Plaintiff attorneys have called in a heavy slate of witnesses for the next hearing, ranging from a gendarmerie commander to an Islamic theology instructor at a nearby university. Mehmet Ulger, the former gendarmerie commander of the province, and Ruhi Abat, a theology instructor at the local Inonu University, are among the 10 people expected to testify at the April 13 hearing.

According to the Radikal daily newspaper, an anonymous letter sent to Turkish churches and obtained by the media claimed Ulger acted as an instigator to the murders and directed Abat to prepare arguments against missionary activity. The letter also implicates local politician Ruhi Polat, a member of the ultra-nationalist National People’s Party and a friend of the father of alleged ringleader Emre Gunaydin.

Plaintiff attorney Hafize Cobanoglu told Compass the anonymous letter played a part in the selection of Abat and Polat as witnesses.

“In this sense, paying heed to all these people is important,” she said. “However, I don’t believe they will say much when they testify.”

The call for new witnesses came two weeks after the arrest of two men suspected of acting as liaisons between the five suspects and the alleged “deep-state” masterminds of the attack.

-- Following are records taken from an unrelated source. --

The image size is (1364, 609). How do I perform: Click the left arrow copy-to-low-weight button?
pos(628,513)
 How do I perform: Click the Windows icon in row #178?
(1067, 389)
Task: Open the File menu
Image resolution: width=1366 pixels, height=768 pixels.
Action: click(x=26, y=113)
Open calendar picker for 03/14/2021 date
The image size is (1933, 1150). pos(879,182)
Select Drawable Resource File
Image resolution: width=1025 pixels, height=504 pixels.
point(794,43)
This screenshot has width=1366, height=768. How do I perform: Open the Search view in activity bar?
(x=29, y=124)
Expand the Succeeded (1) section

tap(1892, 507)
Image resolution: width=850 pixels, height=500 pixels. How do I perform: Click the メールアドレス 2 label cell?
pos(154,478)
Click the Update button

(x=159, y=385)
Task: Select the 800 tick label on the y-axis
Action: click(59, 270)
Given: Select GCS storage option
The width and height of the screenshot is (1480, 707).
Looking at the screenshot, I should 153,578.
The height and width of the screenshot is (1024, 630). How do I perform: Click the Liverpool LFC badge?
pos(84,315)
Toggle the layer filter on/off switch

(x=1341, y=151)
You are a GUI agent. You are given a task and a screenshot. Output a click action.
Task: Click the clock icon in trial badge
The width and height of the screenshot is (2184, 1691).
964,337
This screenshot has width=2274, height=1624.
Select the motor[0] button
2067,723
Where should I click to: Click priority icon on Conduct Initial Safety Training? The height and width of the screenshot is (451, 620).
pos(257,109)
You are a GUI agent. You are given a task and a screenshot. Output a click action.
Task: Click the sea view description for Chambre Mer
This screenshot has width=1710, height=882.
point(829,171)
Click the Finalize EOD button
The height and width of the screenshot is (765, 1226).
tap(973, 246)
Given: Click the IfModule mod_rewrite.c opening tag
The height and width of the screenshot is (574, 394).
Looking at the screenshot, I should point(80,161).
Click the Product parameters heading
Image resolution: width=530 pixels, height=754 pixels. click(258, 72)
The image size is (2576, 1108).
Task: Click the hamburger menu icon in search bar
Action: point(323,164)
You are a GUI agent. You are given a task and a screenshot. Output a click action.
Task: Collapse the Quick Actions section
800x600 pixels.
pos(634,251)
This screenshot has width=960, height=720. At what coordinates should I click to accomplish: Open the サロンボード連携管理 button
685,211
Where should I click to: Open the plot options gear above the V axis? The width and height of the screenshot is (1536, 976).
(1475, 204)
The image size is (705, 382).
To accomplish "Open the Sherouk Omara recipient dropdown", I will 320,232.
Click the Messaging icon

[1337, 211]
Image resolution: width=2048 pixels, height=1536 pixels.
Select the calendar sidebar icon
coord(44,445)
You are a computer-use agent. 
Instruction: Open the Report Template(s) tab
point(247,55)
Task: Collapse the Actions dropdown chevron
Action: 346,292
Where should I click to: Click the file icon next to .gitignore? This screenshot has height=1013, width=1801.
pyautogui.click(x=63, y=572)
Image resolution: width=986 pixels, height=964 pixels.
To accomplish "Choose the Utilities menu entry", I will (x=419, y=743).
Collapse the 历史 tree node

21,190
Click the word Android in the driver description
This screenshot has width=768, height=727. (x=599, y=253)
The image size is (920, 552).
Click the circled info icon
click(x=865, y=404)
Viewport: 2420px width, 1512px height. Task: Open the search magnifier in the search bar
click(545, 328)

Varol Bulent Aral, a journalist attached to a far-reaching political conspiracy known as Ergenekon, and Huseyin Yelki, a church-going, former volunteer at Zirve, were taken into custody earlier this month.

Aral, 32, has attempted to deflect blame for instigating the youths to commit the murders. He recently told a public prosecutor that the true force behind the killings was a gendarmerie intelligence unit established in the ’80s to counter Kurdish sectarian violence in the country’s southeast.

He claimed to have been approached by a member of the intelligence unit who sought his assistance. Aral said the member told him the unit would focus on three issues: missionary activity, Alevi-Sunni relations, and the Turkish-Kurd issue.

Aral claimed to have seen Gunaydin become involved with this unit, according to the daily Milliyet.

Recent court hearings, however, have produced substantial evidence that the true masterminds of the murder were members of Ergenekon, a clandestine nationalist group that sought to overthrow the current government by engineering domestic chaos.

Yelki, 34, has lived in the southern city of Adana for the nearly two years since the murder. He has had a rocky history with the leadership of Turkey’s small Protestant church, which he accused of abandoning him during difficult financial times in a series of defamatory e-mails.

He volunteered for six months at Zirve, site of the brutal torture and murder of the three Christians.

Gunaydin, the suspected ringleader of the youths accused of murder – including Salih Gurler, Cuma Ozdemir, Hamit Ceker, and Abuzer Yildirim – has claimed in previous hearings that he was offered promises of state support for killing the Christians.

In the course of Friday’s brief hearing, Ugur Yuksel’s mother, Hatice Yuksel, stood up and loudly asserted that Gunaydin had threatened her. She did not specify the nature of these threats, and court officials told her to be silent.

The next hearing for the trial is scheduled for April 13, four days before the second anniversary of the murders. Many attorneys believe the case will be fully integrated with the Ergenekon case in the upcoming months.